061215

藤原正彦著 「祖国とは国語」

 新潮文庫(2006年1月)



藤原正彦氏は気象庁技師で作家の新田次郎氏と藤原てい氏のご子息である。従って文章一家の中で育っておられるので文章は巧みである。藤原正彦氏は数学者でお茶の水女子大教授であるので小説家ではない。文章は読みやすいが反面説明を飛ばした飛躍の多い結論だけの散文になっているので、ねちっこい文章好きの私には物足りない。そして本書もそうだが、どれもこれも短い随筆調で四百字詰め原稿用紙1枚にも満たない小文からなる。本書は「国語教育絶対論」と「満州再訪記」のみが読み応えがあった。後の小文は本としての体裁と分量を増すための詰め物に過ぎない。本書の題名「祖国とは国語」ということからは「国語教育絶対論」だけを紹介する。

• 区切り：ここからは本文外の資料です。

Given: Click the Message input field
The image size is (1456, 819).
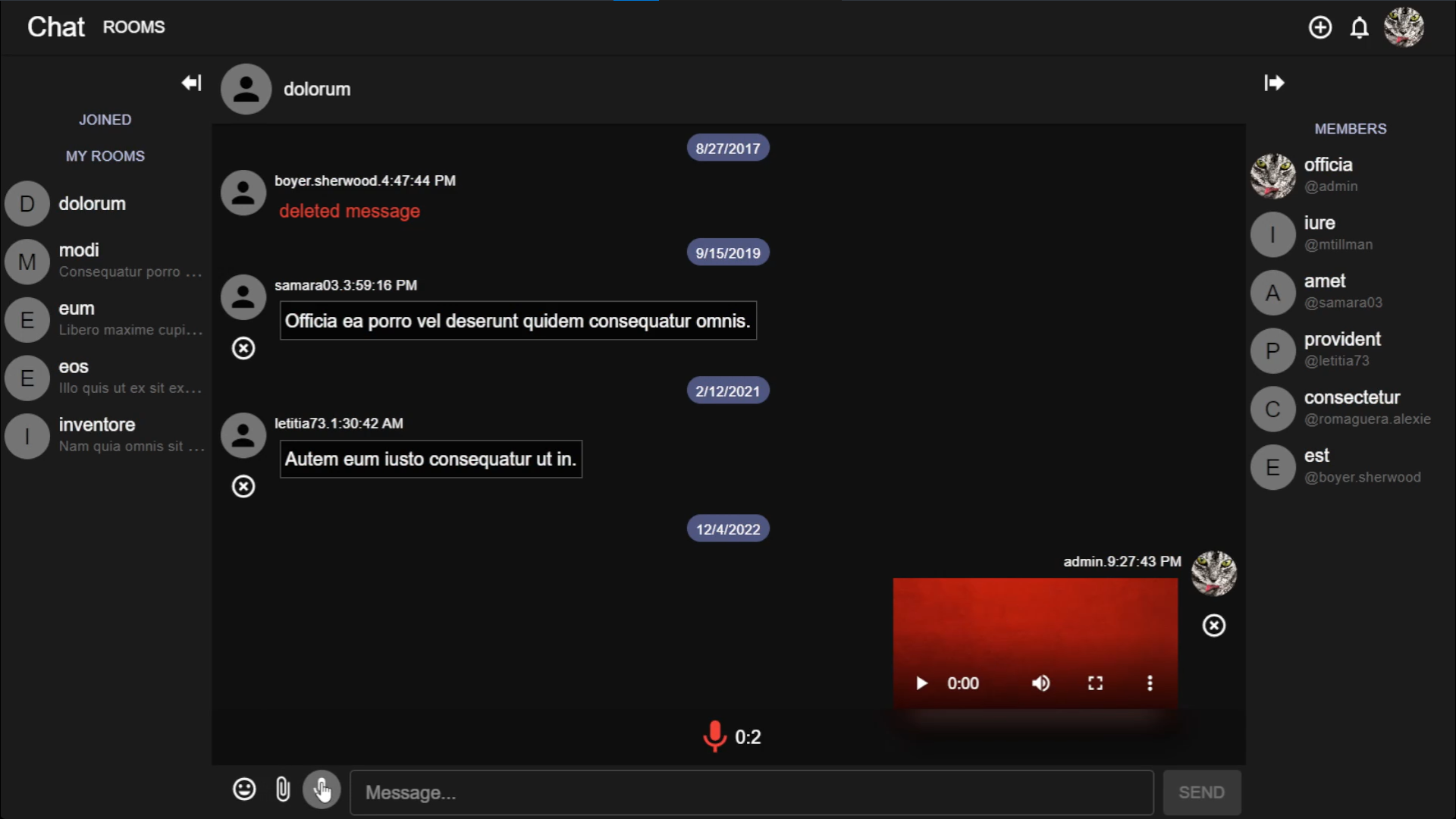Looking at the screenshot, I should click(x=751, y=792).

「1)バブル崩壊後の日本の経済の混迷とグローバリズムによる日本の破壊、改革という名の市場主義による日本社会の伝統の破壊には目を覆いたくなるものがある。この国家的危機の本質は誤まった教育にあり、教育を立て直すことは日本を立て直すことである。国家の浮沈は小学校の国語にかかっている。
2)国語は全ての知的活動(全教科)の基礎である。国語は思考力そのものである。読書は教養の土台、大局観の土台である。
3)国語は論理的思考を育てる。
4)国語は情緒を養う。情緒はわが国の有する普遍的価値でもある。又日本人が有する美しい情緒は世界の普遍的価値でもある。
5)祖国とは国語である。国語を愛するとは祖国郷土を愛することである。
6)これからの国語教育は子供を読書に向かわせることを目標にすべきである。国語の中心はあくまで読みである。特に古典、文語体の美しさと情緒を学ばせる必要がある。国語は日本人のアイデンティティである。」
と藤原先生は主張される。日本語の大切さは申されるとおりで否定すべくもないが、国語や古典教養を身につけたはずの戦前、戦後の指導者が道を誤まって国を危機に陥れたとするならば、国語で日本を救うとは矛盾した話だと思う。国を誤まるのは国語の教養のなさではない。別の次元の問題である。こんな世間知らずの学者の話は聞き流しておけばいい。